This work addresses the δ-Dispersion (continuous independent set) and δ-Covering (continuous dominating set) problems on graphs of bounded treewidth, where vertices may be placed at arbitrary real-valued positions along edges and distances are measured in the continuous metric. Leveraging tree decompositions, the authors design exact dynamic programming algorithms that carefully model state transitions under real-valued distances, achieving running times of \(d^t \cdot n^{O(1)}\) for δ-Dispersion and \((2d+1)^t \cdot n^{O(1)}\) for δ-Covering, where \(t\) denotes the treewidth. This study provides the first systematic characterization of the computational complexity of these two continuous optimization problems on bounded-treewidth graphs and establishes tight lower bounds on the exponential dependence on treewidth under the Strong Exponential Time Hypothesis (SETH), proving that the obtained bases cannot be improved.

The distance-d variants of Independent Set and Dominating Set problems have been extensively studied from different algorithmic viewpoints. In particular, the complexity of these problems are well understood on bounded-treewidth graphs [Katsikarelis, Lampis, and Paschos, Discret.
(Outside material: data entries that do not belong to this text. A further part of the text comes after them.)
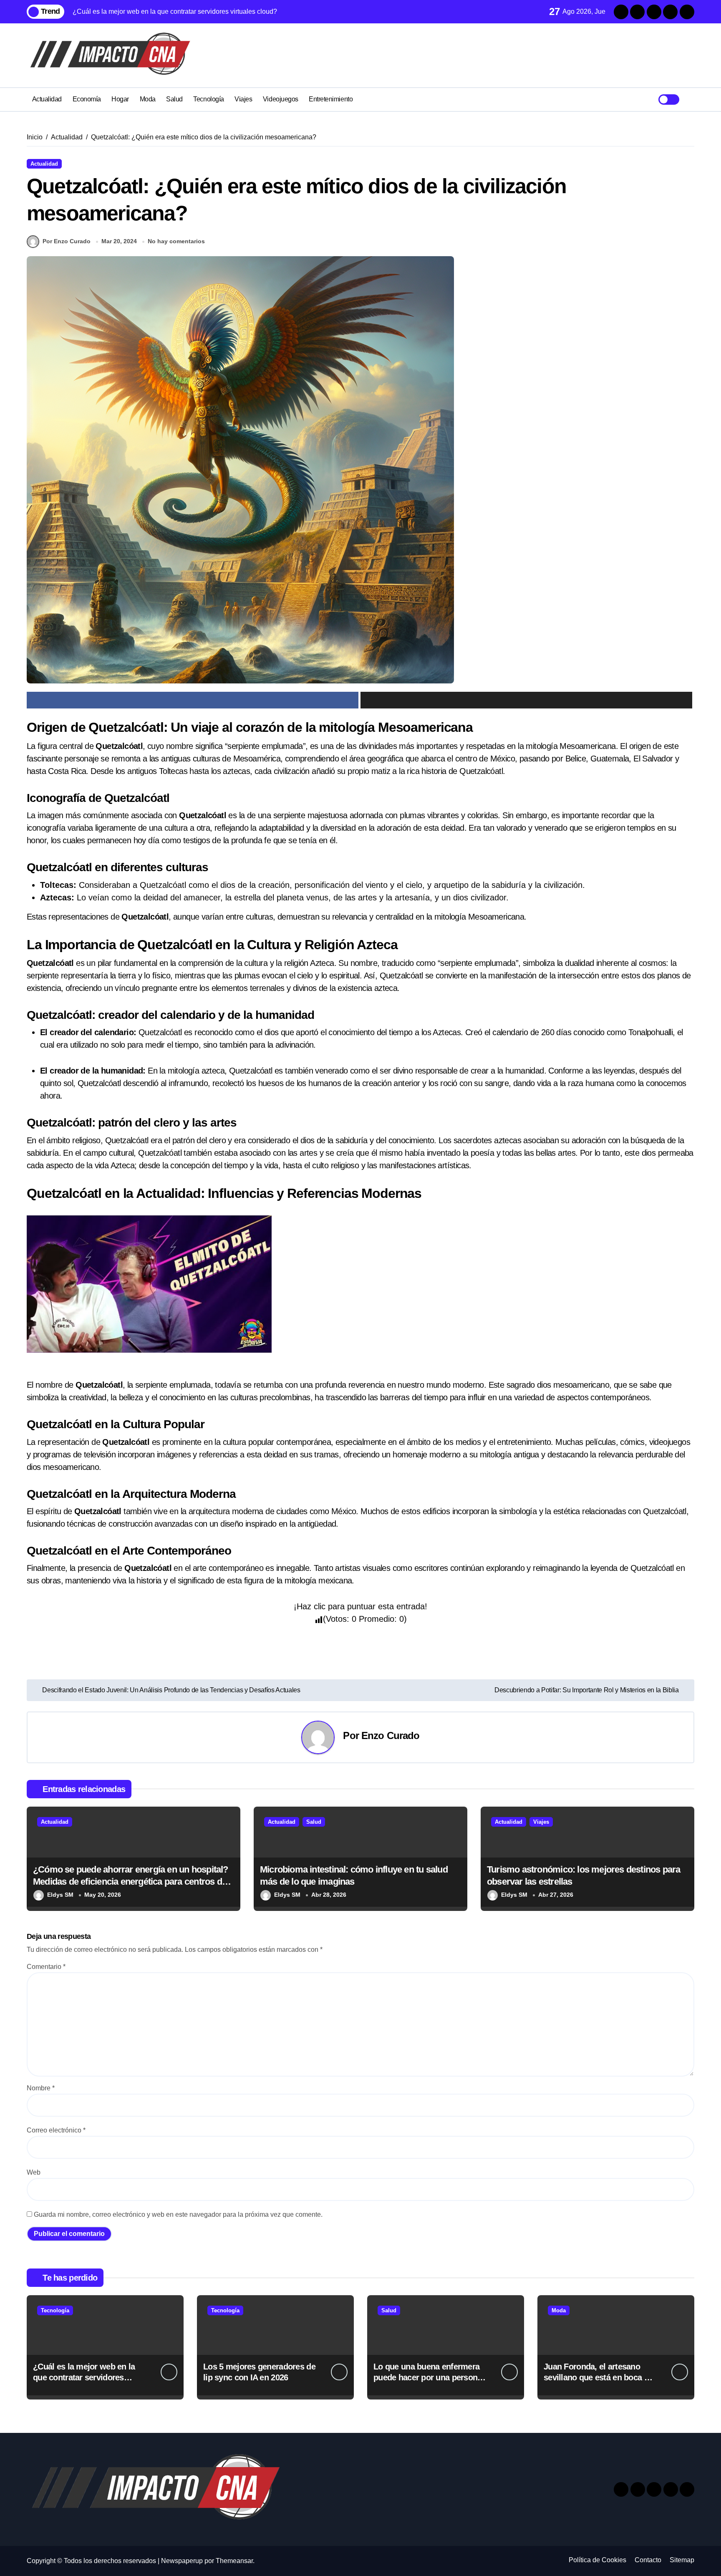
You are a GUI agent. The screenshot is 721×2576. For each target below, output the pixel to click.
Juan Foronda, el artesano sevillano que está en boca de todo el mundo (598, 2377)
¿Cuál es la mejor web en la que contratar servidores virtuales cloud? (84, 2377)
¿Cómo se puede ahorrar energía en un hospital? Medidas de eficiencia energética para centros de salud (130, 1881)
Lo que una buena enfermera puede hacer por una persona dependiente (427, 2377)
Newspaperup (182, 2560)
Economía (87, 99)
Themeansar (234, 2560)
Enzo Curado (390, 1735)
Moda (148, 99)
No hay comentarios (176, 241)
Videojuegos (280, 99)
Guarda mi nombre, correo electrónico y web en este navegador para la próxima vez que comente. (178, 2214)
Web (33, 2172)
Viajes (243, 99)
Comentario (46, 1966)
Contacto (648, 2559)
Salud (174, 99)
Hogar (120, 99)
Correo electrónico (56, 2130)
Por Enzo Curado (67, 241)
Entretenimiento (331, 99)
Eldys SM (60, 1894)
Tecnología (208, 99)
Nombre (41, 2088)
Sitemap (682, 2559)
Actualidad (47, 99)
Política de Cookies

Appl. Math 2022][Borradaile and Le, IPEC 2016]: given a tree decomposition of width t, the two problems can be solved in time $d^t \cdot n^{O(1)}$ and $(2d + 1)t \cdot n^{O(1)}$, respectively. Furthermore, assuming the Strong Exponential-Time Hypothesis (SETH), the base constants are best possible in these running times: they cannot be improved to $d-ε$ and $2d+1-ε$, respectively, for any $ε > 0$. We investigate continuous versions of these problems in a setting introduced by Megiddo and Tamir [SICOMP 1983], where every edge is modeled by a unit-length interval of points. In the δ-Dispersion problem, the task is to find a maximum number of points (possibly inside edges) that are pairwise at distance at least δ from each other. Similarly, in the δ-Covering problem, the task is to find a minimum number of points (possibly inside edges) such that every point of the graph (including those inside edges) is at distance at most δ from the selected point set. We provide a comprehensive understanding of these two problems on bounded-treewidth graphs.